**Telusuri materi**.
a: Salin tanpa perubahan bagian dari teks tentang pneumonia, mulai dari kata yang memuat "Pernyataan ini disampaikan" dan berhenti setelah "dikutip dari Antara.".
b: Menurut teks tentang pneumonia, bakteri apa yang paling sering menyebabkan pneumonia?

**Kutipan teks**.
######
Demam Tinggi di Malam Hari? Bisa Jadi Itu Gejala Pneumonia!

Ilustrasi seseorang yang sedang memakai masker.
Sumber :
  • https://www.pexels.com/photo/african-american-female-doctor-putting-on-protective-mask-6303581/

Kesehatan, VIVA Bali – Di tengah banyaknya penyakit pernapasan yang beredar, masyarakat masih sering menyamakan pneumonia dengan flu biasa. Padahal, menurut pakar, pneumonia merupakan penyakit serius yang bisa menyebabkan komplikasi fatal jika tidak ditangani dengan tepat. Bahkan, dalam kasus berat, pneumonia dapat menyebar ke organ tubuh lain seperti telinga, otak, dan ginjal.

Pernyataan ini disampaikan oleh Dr. dr. Sukamto Koesnoe, SpPD, K-AI, FINASIM, Ketua Satgas Imunisasi Dewasa PAPDI, dalam konferensi pers di Jakarta pada Rabu, 16 Juli 2025, seperti dikutip dari Antara.

“Kita ingat COVID-19, kita ingat flu. Bahkan saat gejala masih ringan seperti bersin, penularannya sudah sangat cepat. Tapi pneumonia itu berbeda ia lebih sulit dikenali dan lebih berbahaya jika terlambat ditangani,” jelas Sukamto.

Pneumonia adalah peradangan pada jaringan paru-paru yang disebabkan oleh infeksi bakteri atau virus. Salah satu bakteri yang paling sering menyebabkan pneumonia adalah Streptococcus pneumoniae. Gejalanya bisa terlihat sepele di awal, namun berkembang menjadi kondisi yang berat.
######
**Kumpulan data**.

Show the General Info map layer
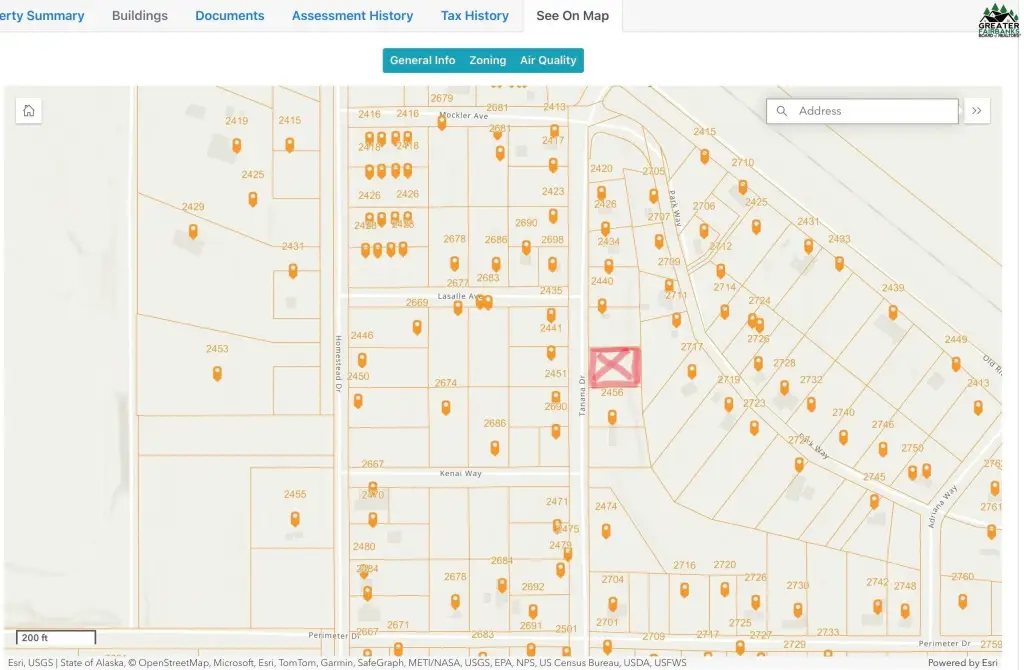Image resolution: width=1024 pixels, height=670 pixels. pyautogui.click(x=422, y=60)
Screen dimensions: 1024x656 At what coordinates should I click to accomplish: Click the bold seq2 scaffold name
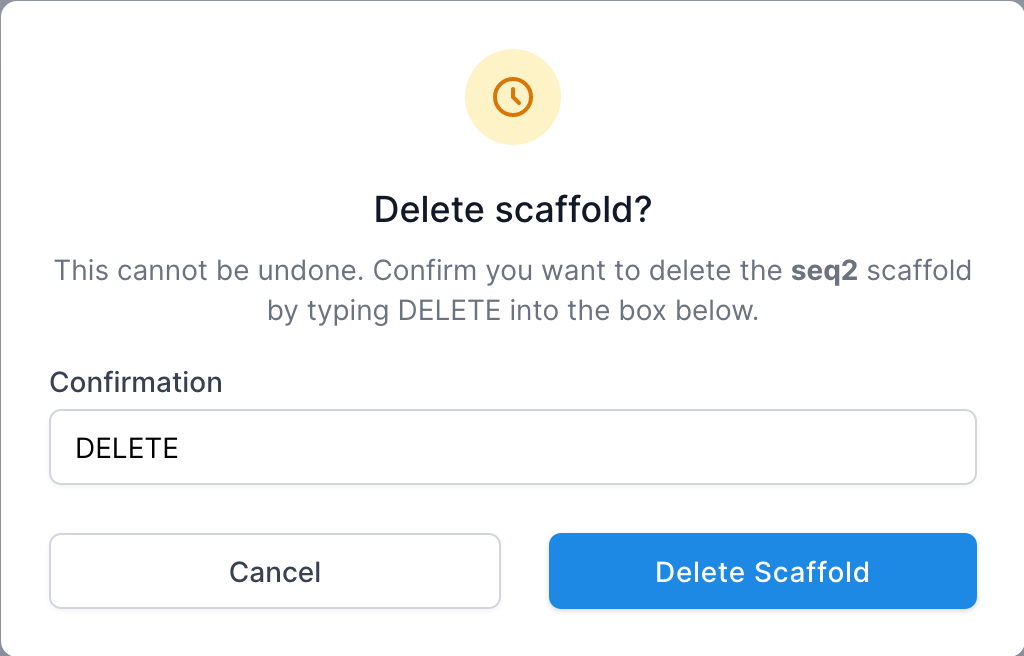(x=824, y=271)
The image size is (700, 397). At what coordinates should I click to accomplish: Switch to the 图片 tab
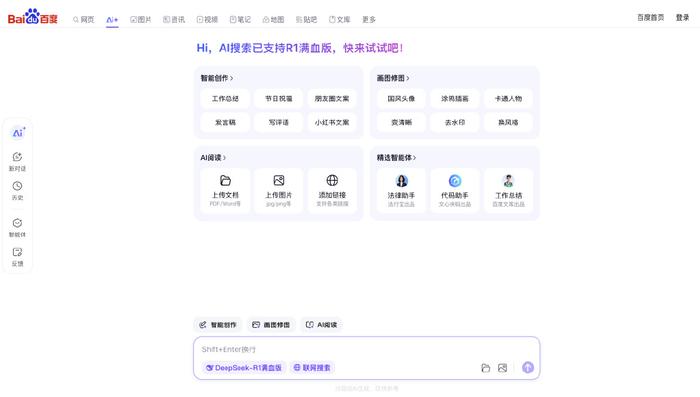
######
**Hasil latihan**.
a:
Pernyataan ini disampaikan oleh Dr. dr. Sukamto Koesnoe, SpPD, K-AI, FINASIM, Ketua Satgas Imunisasi Dewasa PAPDI, dalam konferensi pers di Jakarta pada Rabu, 16 Juli 2025, seperti dikutip dari Antara.

b: Streptococcus pneumoniae.